__WHAT THE EXERCISE ASKS__
Some of the lines below need repeating. Reproduce exactly those between the lines holding "Click the crossed-eye icon on Hide button" and "Task: Switch to the PlayfieldManager.vb tab", inclusive.

····················

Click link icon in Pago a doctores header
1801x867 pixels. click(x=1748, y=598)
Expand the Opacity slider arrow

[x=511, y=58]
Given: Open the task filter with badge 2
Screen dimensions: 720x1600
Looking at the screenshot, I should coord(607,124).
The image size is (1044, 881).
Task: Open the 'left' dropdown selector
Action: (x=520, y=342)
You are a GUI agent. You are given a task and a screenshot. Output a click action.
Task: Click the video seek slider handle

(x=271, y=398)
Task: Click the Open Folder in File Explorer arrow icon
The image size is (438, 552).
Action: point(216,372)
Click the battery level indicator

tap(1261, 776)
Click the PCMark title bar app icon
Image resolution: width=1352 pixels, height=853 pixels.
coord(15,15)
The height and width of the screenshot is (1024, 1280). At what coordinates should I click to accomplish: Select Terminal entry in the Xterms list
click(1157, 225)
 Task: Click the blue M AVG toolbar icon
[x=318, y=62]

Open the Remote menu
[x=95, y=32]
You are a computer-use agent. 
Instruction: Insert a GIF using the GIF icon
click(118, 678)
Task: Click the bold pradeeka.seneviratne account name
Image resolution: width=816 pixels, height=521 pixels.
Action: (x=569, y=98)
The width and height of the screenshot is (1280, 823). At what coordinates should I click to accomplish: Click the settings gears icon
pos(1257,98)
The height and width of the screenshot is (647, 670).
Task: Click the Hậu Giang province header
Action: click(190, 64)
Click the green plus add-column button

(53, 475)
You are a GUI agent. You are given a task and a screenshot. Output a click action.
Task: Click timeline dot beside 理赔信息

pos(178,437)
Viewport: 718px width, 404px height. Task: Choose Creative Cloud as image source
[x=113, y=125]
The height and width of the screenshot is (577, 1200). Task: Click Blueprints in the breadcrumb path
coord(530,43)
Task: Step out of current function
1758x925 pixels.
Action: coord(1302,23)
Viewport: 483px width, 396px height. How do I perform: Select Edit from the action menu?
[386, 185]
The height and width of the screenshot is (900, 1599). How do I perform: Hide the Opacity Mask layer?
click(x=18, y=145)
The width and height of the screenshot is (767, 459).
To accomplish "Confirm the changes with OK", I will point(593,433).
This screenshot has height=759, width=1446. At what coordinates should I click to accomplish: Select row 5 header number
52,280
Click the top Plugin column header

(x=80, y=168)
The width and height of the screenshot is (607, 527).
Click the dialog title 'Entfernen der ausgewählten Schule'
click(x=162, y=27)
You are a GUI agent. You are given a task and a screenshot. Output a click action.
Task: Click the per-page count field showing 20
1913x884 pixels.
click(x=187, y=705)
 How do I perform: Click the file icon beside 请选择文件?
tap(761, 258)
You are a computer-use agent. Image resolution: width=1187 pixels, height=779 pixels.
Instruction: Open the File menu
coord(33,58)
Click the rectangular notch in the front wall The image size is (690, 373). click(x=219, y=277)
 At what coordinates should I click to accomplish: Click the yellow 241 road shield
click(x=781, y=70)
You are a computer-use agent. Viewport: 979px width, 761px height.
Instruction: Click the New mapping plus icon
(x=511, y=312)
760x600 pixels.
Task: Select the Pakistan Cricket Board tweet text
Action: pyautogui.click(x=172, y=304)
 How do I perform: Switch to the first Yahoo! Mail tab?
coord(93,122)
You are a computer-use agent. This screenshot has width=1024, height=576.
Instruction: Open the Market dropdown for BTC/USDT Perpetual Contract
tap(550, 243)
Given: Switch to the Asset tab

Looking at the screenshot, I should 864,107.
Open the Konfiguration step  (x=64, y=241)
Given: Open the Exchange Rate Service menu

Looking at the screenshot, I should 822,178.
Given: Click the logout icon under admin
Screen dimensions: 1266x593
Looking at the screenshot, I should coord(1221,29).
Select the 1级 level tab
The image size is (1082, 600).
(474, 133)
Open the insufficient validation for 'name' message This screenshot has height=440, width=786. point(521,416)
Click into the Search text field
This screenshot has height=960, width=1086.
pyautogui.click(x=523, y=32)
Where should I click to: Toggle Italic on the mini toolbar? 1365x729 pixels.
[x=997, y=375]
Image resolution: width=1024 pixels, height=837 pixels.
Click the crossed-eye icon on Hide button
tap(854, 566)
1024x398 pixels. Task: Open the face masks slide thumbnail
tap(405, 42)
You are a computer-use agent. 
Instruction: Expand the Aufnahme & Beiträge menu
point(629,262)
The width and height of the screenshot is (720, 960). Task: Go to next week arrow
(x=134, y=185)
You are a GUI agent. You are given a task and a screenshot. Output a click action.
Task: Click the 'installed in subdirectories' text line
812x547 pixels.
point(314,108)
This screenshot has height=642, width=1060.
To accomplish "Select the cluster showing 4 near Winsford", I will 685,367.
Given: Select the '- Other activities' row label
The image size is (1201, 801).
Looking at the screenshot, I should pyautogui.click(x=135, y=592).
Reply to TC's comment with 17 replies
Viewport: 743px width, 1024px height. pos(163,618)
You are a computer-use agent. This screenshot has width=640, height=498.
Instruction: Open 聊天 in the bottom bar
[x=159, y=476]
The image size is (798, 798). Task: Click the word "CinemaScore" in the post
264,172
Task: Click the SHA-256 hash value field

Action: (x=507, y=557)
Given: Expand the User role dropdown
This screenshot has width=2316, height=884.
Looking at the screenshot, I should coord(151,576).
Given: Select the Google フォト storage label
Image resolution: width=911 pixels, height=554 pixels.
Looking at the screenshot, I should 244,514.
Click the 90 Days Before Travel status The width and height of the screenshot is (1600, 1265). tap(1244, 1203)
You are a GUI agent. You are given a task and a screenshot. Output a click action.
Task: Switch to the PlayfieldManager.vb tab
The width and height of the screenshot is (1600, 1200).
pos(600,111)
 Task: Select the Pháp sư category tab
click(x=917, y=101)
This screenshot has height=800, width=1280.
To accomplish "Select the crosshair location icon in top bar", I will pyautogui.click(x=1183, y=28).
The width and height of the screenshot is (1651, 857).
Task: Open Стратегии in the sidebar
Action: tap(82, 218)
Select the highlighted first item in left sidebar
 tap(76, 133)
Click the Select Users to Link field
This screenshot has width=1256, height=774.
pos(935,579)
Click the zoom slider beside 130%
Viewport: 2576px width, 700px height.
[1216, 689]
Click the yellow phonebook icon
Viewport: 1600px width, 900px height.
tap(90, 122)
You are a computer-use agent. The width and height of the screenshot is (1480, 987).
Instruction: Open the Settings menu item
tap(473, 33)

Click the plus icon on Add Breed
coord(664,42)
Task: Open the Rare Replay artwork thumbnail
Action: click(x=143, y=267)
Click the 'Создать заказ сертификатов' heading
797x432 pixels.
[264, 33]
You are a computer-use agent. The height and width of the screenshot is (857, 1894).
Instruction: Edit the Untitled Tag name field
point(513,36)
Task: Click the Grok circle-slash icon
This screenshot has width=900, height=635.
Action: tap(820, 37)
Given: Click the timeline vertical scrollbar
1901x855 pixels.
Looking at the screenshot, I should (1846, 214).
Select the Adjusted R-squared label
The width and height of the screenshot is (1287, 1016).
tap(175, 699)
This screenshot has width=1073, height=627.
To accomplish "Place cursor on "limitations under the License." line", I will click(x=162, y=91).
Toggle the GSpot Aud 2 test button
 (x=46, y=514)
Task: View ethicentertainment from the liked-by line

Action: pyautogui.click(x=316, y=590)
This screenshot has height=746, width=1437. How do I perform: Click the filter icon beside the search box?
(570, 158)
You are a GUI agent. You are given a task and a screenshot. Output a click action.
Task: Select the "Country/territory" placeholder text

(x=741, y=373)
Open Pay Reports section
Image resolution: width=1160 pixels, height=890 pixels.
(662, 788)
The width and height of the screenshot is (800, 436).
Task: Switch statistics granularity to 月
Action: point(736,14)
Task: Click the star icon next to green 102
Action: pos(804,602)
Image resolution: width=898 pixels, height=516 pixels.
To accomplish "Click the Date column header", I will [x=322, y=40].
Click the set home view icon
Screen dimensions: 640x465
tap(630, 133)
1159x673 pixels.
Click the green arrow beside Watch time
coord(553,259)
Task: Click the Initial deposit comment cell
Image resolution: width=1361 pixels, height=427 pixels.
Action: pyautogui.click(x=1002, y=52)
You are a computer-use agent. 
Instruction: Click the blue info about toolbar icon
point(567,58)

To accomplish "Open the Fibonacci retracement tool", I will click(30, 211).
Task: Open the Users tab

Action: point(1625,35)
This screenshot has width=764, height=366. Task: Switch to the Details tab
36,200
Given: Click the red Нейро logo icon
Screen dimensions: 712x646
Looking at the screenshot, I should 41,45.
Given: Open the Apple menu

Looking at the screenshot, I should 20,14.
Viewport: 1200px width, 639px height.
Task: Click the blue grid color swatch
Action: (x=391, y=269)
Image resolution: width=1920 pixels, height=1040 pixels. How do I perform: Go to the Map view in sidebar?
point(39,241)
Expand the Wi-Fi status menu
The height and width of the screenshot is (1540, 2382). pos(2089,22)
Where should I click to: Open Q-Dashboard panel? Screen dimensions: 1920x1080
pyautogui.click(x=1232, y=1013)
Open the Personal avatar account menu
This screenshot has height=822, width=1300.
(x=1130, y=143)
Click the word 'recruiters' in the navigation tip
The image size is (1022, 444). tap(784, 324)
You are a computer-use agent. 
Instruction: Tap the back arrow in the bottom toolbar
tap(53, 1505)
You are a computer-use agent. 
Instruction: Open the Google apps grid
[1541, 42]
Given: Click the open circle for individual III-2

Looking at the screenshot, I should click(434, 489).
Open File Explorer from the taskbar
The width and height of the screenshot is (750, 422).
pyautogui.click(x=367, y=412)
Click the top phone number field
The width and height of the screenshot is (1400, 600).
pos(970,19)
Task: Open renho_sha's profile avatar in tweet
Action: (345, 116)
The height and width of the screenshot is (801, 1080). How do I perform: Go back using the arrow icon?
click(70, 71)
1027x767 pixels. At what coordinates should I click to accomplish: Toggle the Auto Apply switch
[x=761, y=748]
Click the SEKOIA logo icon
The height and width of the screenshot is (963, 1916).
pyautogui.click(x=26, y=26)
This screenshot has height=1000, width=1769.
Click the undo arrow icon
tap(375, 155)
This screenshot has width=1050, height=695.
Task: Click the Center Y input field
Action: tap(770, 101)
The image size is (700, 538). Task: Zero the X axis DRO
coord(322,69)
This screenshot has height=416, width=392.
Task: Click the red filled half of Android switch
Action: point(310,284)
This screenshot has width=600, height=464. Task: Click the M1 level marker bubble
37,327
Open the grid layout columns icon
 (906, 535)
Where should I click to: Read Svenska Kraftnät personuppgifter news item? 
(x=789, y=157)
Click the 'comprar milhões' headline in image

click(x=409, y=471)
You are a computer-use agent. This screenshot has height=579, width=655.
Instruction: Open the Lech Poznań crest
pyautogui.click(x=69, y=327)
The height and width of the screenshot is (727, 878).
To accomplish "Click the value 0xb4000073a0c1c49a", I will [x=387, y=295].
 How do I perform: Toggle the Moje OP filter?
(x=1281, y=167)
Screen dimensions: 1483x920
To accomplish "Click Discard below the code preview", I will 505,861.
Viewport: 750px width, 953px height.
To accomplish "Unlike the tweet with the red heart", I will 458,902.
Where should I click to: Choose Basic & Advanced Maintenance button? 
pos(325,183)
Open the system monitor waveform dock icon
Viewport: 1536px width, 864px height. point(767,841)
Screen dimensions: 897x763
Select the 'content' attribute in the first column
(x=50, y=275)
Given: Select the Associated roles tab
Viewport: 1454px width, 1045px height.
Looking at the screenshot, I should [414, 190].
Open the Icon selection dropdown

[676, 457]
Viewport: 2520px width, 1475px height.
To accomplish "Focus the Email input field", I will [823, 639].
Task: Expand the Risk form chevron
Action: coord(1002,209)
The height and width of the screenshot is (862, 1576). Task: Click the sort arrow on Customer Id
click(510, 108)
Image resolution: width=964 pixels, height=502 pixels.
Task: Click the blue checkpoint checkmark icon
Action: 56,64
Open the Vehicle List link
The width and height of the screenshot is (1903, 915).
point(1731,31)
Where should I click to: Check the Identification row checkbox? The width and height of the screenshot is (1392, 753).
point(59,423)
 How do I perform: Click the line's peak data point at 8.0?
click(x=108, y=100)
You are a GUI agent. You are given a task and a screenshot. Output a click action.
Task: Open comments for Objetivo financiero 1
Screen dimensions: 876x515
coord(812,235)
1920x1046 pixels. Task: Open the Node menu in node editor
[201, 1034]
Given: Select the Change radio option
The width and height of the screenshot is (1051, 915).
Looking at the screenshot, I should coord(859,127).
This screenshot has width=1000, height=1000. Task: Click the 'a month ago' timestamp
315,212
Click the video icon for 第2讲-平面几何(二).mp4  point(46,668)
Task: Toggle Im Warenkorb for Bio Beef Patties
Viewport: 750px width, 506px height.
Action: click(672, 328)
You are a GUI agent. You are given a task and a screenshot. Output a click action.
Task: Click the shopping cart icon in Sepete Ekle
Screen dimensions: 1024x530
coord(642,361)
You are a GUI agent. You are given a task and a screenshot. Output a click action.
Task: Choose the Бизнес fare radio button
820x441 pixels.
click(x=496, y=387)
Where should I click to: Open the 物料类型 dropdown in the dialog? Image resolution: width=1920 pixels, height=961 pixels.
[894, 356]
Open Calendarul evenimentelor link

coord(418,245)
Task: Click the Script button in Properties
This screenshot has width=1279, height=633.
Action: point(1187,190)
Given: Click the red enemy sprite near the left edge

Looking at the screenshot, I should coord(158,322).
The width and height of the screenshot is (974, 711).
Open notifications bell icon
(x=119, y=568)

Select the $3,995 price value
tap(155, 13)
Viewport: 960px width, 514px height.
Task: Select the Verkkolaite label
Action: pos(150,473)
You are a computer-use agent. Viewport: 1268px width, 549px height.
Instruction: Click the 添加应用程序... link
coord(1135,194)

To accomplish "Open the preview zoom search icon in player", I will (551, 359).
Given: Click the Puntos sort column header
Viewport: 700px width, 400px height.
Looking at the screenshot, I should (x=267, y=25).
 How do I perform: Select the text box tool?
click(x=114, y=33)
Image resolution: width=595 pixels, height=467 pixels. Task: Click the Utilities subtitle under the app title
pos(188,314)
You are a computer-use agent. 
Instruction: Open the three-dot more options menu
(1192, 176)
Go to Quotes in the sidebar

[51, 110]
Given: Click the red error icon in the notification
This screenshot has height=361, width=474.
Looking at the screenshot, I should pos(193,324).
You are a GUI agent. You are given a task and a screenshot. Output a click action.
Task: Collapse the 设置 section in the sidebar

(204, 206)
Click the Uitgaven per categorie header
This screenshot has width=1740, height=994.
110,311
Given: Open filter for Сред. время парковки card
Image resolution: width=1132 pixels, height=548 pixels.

····················

__TASK ANSWER__
Click the crossed-eye icon on Hide button
tap(854, 566)
1024x398 pixels. Task: Open the face masks slide thumbnail
tap(405, 42)
You are a computer-use agent. 
Instruction: Expand the Aufnahme & Beiträge menu
point(629,262)
The width and height of the screenshot is (720, 960). Task: Go to next week arrow
(x=134, y=185)
You are a GUI agent. You are given a task and a screenshot. Output a click action.
Task: Click the 'installed in subdirectories' text line
812x547 pixels.
point(314,108)
This screenshot has height=642, width=1060.
To accomplish "Select the cluster showing 4 near Winsford", I will 685,367.
Given: Select the '- Other activities' row label
The image size is (1201, 801).
Looking at the screenshot, I should pyautogui.click(x=135, y=592).
Reply to TC's comment with 17 replies
Viewport: 743px width, 1024px height. pos(163,618)
You are a computer-use agent. This screenshot has width=640, height=498.
Instruction: Open 聊天 in the bottom bar
[x=159, y=476]
The image size is (798, 798). Task: Click the word "CinemaScore" in the post
264,172
Task: Click the SHA-256 hash value field

Action: (x=507, y=557)
Given: Expand the User role dropdown
This screenshot has width=2316, height=884.
Looking at the screenshot, I should coord(151,576).
Given: Select the Google フォト storage label
Image resolution: width=911 pixels, height=554 pixels.
Looking at the screenshot, I should 244,514.
Click the 90 Days Before Travel status The width and height of the screenshot is (1600, 1265). tap(1244, 1203)
You are a GUI agent. You are given a task and a screenshot. Output a click action.
Task: Switch to the PlayfieldManager.vb tab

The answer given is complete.